▶ _AUFGABEN_:
- 1) Kopiere aus dem Forumsthread zur Suche nach einem Designernamen wörtlich die Stelle, die mit „# Suche Designer“ beginnt und bis einschließlich „erwähnt werden können.“ reicht.
- 2) Schreib den Forumsthread zur Suche nach einem Designernamen im Anschluss an seinen letzten Satz weiter.

▶ _LESETEXT_:
# Suche Designer Namen...



## aposch (24. März 2007)

Hallo Leute,

Erstmal, ich bin mir nicht sicher, ob das hier jetzt in der richtigen Abteilung ist. Also wenn nicht, bitte verschieben..^^

Ich suche einen "Designer Namen". Ich hatte mir "Abdullah Designez" vorgestellt, aber da steckt mein richtiger Name drin, das möchte ich nicht. A-Designez habe ich dann gesagt, ist besser. Aber habt ihr vielleicht einen besseren?

Währe wirklich nett wenn gute Namen erwähnt werden können.

Hochachtungsvoll
Aposch


----------



## Philip Kurz (24. März 2007)

Also wenn ich im Wort Design ein "Z" sehe, dreht sich bei mir der Magen um. Vielleicht könnte man da schon ein wenig dran drehen. ;-]

Ansonsten: Was macht deine Arbeit besonders? Was willst du aussagen? --> Wort auf Englisch übersetzen, "Design" ranhängen et voila.

▶ _EXTRAHIERTE EINTRÄGE_:
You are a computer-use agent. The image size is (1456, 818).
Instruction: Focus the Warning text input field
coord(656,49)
==
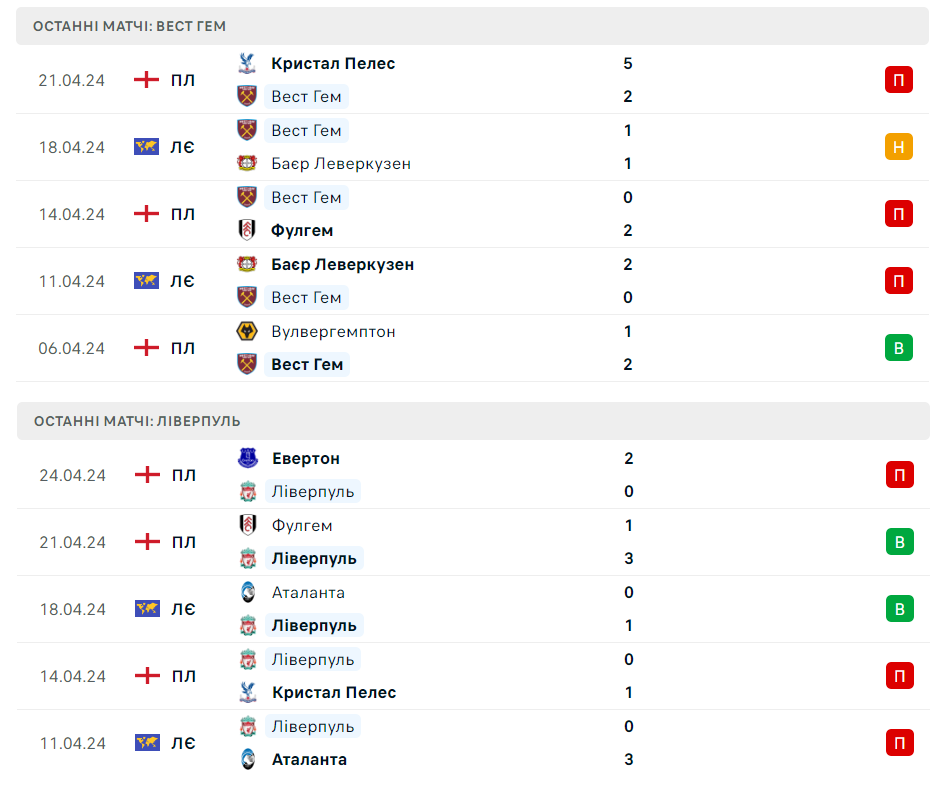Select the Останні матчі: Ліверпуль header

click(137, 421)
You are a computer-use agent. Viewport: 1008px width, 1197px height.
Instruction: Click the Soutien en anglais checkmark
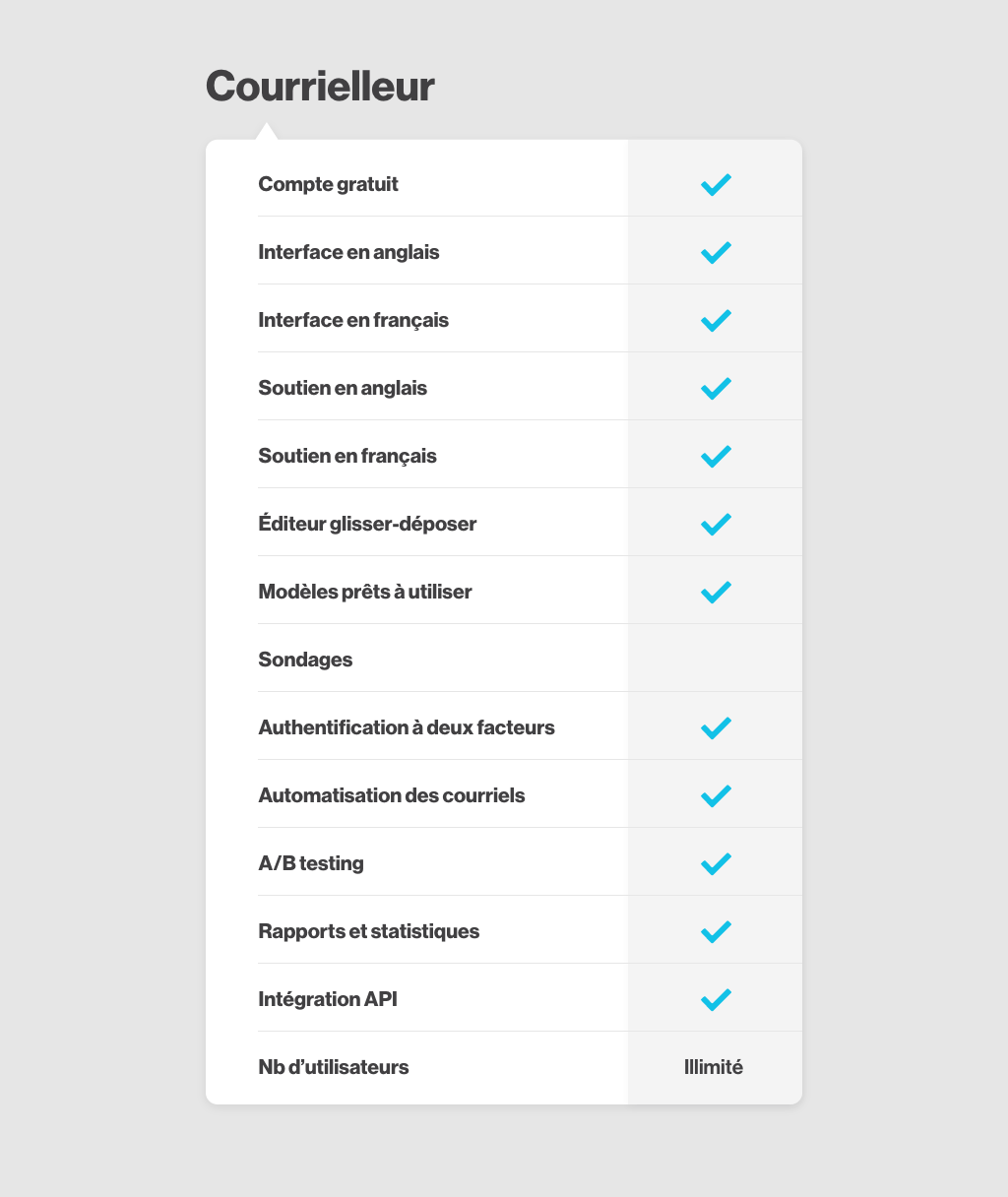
* * *
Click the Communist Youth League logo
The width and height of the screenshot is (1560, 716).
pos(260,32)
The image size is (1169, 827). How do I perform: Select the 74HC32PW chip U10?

▶ _ENDERGEBNISSE_:
- 1)
# Suche Designer Namen...



## aposch (24. März 2007)

Hallo Leute,

Erstmal, ich bin mir nicht sicher, ob das hier jetzt in der richtigen Abteilung ist. Also wenn nicht, bitte verschieben..^^

Ich suche einen "Designer Namen". Ich hatte mir "Abdullah Designez" vorgestellt, aber da steckt mein richtiger Name drin, das möchte ich nicht. A-Designez habe ich dann gesagt, ist besser. Aber habt ihr vielleicht einen besseren?

Währe wirklich nett wenn gute Namen erwähnt werden können.

- 2)
... 


Philip


----------



## Jiruri (24. März 2007)

Hey Aposch! ^^

Also ein Designer Name zu finden is ziemlich schwer, ich hab auch lang gebraucht bis ich meinen "Künstlerfirmennamen" und mein Projekt benannt hab.

Im Endeffekt kommt es auch immer darauf an was du machst. Machst du fantasievolle Bilder - futuristische Bilder - abstrakte - ehr "finstere ^^ " oder was auch immer... dein Name sollte dazu passen. Ein englischer Name ist vll auch manchmal ganz gut, oder ein Pseudonym für dich. 

kurz gesagt hab ich vll ein paar tipps für dich:
> such dir ein schönes wort auf deutsch und lass es mal in alle möglichen sprachen übersetzten, vll gefällt dir das ergebnis ja ;D (übersetzung bei: http://dict.leo.org/ oder http://www.uebersetzung-kostenlos.de)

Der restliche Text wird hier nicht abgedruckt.